Insert loop

Question

Post reply

Insert loop

lulu_lutz

SSCrazy

Points: 2155
More actions
June 6, 2011 at 1:34 pm

#252271

I have a HUGE table (TableA), and I need to insert data from TableA to TableB. I have developed this script, but it loops back through to the beginning every time the rowcount reaches 10,000. How do I get it to commit 10,000 and start at the next row rather than the beginning?
----script----
declare @CommitSize int
set @CommitSize = 10000
while @CommitSize = 10000
begin
begin tran
Insert into dbo.TableB
select top 10000 ACCESS_INSTANT, PROCESS_ID, ACCESS_TIME from TableA a
--omit duplicate records--
where not exists (Select ACCESS_INSTANT from dbo.TableB b where
a.ACCESS_INSTANT = b.ACCESS_INSTANT)
set @CommitSize = @@RowCount
commit tran
end

Viewing 15 posts - 1 through 15 (of 17 total)

You must be logged in to reply to this topic. Login to reply

Orlando Colamatteo SSC Guru Points: 182279 More actions · Answer 1

Do tell why you decided to use a loop. Also, please provide the DDL for TableA and TableB.
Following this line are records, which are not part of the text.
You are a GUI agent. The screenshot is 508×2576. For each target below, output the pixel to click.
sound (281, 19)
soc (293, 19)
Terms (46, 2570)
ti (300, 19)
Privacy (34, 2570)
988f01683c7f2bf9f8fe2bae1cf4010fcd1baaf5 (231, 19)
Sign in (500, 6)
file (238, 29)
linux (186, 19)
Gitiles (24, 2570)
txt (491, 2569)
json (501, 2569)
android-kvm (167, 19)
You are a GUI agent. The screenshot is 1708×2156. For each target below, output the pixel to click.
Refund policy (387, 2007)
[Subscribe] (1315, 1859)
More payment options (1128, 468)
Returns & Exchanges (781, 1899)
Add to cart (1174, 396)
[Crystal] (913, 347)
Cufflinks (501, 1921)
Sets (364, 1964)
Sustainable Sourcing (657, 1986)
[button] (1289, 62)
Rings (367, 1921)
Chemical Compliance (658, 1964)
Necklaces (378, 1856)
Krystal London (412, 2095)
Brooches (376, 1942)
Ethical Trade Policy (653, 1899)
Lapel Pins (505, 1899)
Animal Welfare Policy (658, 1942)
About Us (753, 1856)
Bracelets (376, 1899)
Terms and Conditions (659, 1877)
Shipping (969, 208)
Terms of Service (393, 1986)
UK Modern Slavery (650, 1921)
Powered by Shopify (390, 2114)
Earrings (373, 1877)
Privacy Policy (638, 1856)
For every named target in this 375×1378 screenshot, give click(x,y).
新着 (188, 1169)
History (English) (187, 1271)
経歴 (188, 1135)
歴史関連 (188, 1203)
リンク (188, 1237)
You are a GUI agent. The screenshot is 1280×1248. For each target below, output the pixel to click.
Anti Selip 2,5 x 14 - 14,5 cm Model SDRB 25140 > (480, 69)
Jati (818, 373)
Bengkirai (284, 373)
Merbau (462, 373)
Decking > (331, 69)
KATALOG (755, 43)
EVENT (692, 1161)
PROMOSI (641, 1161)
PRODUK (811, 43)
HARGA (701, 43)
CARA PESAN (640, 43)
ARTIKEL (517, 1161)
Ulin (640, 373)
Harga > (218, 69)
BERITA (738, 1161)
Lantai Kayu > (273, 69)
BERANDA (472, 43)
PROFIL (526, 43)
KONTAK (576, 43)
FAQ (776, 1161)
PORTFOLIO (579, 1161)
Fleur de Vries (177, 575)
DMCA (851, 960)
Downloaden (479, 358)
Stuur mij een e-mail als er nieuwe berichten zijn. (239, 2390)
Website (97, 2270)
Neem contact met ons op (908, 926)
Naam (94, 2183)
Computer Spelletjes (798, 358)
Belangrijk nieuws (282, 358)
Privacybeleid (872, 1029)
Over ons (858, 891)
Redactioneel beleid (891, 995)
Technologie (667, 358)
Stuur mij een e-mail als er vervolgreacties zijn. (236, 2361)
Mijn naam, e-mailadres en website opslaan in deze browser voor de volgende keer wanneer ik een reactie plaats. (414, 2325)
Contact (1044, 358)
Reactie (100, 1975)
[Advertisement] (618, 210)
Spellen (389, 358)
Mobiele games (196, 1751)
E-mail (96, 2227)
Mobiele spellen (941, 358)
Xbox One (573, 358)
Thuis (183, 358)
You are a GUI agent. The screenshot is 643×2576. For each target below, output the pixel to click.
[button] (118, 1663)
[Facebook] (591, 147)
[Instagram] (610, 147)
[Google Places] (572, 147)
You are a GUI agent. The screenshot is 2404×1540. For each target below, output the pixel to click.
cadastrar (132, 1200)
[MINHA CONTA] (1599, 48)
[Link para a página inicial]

There are no special teachers of virtue, because virtue is taught by the whole community.
--Plato

lulu_lutz SSCrazy Points: 2155 More actions · Answer 2

I'm using a loop to commit the insert after 10,000 rows are selected. TableA is around 800 million rows, so I have to commit after x amount of rows, so my logs don't fill up.

1. TableA and TableB are in different databases on the same server

2. Both tables are exactly the same, but TableA is going to be decommissioned after we get the data into TableB

3. ACCESS_INSTANT (PK) in both tables

4. ACCESS_INSTANT is the field used to omit duplicate records

5. Need the loop to start at the next row after commit...not start at the beginning like the script below does (select top 10000)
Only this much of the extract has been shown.